Prof. Christopher F. McKee obtained his Ph.D. from the University of California, Berkeley in 1970. He is a member of the National Academy of Sciences and was elected a Legacy Fellow of the American Astronomical Society in 2020. He has developed a self-regulated model for the structure and evolution of molecular clouds, and for the rate of star formation within these clouds.

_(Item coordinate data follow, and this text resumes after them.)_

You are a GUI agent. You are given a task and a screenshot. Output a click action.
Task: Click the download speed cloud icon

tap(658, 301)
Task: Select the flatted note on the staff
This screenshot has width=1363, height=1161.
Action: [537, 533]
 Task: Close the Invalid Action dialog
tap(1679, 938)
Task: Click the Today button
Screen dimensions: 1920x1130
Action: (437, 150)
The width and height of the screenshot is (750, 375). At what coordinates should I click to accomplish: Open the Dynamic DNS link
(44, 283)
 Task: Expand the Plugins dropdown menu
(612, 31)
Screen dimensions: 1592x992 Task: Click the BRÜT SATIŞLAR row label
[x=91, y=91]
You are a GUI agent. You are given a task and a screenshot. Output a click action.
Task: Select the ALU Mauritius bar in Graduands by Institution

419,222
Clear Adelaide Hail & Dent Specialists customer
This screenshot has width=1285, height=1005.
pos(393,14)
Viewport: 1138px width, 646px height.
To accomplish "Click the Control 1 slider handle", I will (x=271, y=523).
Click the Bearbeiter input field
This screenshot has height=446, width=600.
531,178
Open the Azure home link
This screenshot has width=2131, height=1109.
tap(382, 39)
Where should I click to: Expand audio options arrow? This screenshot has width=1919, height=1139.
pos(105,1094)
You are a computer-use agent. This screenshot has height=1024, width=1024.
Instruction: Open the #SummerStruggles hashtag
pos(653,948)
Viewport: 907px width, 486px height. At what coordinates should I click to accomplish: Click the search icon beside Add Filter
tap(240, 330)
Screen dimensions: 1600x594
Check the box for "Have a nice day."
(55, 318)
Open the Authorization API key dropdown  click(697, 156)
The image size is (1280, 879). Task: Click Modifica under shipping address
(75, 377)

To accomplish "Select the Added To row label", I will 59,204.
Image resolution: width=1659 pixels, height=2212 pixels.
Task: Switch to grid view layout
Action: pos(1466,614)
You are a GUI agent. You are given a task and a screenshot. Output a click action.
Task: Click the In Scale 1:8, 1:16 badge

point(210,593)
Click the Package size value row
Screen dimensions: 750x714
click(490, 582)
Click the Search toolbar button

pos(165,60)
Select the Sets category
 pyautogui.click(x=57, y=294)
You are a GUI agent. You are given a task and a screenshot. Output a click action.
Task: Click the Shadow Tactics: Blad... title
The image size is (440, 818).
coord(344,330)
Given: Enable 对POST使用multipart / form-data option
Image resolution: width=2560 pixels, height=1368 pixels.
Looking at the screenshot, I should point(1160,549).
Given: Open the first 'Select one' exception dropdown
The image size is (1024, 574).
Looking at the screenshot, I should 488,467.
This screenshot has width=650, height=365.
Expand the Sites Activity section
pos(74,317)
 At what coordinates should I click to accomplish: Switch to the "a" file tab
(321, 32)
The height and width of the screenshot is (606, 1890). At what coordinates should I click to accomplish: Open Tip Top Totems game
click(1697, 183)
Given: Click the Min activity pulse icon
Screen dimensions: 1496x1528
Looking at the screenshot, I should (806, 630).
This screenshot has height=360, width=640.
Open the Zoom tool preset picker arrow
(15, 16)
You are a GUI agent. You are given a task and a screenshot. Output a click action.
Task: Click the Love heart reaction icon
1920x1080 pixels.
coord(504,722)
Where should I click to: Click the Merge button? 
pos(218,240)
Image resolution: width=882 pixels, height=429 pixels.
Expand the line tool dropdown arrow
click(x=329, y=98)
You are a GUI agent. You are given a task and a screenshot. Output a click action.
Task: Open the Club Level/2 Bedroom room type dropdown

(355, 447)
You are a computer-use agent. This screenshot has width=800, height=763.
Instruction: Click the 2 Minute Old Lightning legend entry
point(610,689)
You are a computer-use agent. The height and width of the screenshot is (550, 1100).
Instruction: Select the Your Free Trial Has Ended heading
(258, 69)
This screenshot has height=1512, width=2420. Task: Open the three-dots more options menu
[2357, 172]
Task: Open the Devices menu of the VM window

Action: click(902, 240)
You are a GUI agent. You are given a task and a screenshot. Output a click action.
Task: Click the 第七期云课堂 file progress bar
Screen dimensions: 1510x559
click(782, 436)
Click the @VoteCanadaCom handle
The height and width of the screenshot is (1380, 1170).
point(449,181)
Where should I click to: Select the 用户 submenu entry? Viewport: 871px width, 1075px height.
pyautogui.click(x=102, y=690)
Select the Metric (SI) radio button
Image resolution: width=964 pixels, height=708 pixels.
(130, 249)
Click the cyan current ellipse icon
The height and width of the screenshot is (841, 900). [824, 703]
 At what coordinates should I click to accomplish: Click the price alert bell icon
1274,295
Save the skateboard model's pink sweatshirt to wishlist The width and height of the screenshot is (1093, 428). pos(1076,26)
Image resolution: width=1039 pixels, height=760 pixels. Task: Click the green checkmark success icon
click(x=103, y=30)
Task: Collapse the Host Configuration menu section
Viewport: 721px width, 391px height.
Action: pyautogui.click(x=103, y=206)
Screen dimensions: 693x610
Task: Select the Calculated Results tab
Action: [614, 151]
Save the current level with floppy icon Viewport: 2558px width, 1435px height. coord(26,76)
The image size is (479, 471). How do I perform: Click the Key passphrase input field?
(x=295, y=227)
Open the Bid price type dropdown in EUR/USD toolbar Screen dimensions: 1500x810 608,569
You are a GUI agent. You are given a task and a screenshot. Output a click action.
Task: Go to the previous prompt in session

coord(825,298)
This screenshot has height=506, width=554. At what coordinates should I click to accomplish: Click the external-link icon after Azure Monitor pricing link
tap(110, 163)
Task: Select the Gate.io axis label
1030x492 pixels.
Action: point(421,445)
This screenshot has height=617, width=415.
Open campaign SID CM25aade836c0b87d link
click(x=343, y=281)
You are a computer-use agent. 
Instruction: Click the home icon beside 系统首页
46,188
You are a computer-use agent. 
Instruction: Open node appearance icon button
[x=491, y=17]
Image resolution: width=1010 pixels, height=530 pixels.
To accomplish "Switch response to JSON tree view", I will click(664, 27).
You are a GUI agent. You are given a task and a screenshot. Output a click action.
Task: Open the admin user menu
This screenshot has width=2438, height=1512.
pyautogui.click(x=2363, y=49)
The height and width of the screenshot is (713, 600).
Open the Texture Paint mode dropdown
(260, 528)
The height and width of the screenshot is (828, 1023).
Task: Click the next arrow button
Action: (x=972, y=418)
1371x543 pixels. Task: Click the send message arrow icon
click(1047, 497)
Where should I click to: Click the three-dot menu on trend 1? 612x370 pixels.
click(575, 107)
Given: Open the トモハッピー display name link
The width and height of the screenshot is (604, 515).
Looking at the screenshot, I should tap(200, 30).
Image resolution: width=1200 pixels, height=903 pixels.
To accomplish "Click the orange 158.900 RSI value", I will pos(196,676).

Title: Magnetic Fields in the Formation of the First Stars
Abstract: Today, stars form in Giant Molecular Clouds, but it is generally assumed that the first stars formed in dark matter mini halos. The effects of magnetic fields in contemporary star formation range from reducing fragmentation to powering protostellar outflows. The effects of magnetic fields in the formation of the first stars depend on their strength. The Biermann battery can produce fields of order 1e-19 G, and this can be amplified to of order 1e-16 G in a turbulent cascade. The field can then be amplified by many orders of magnitude by a turbulent dynamo. The breakdown of flux-freezing in the nonlinear dynamo limits the growth rate of the field in that stage; whether the field can reach equipartition with the turbulent motions depends sensitively on the parameters. We predict the results of the simulation of a cosmological dynamo simulation and compare that with the results of the first such simulation that has been carried out. The numerical viscosity is several orders of magnitude larger than the actual one so that, as noted by previous authors, the simulation is not converged. We find that magnetic fields strongly suppress fragmentation: No low-mass stars are formed in our simulation, consistent with the absence of observed Pop III stars.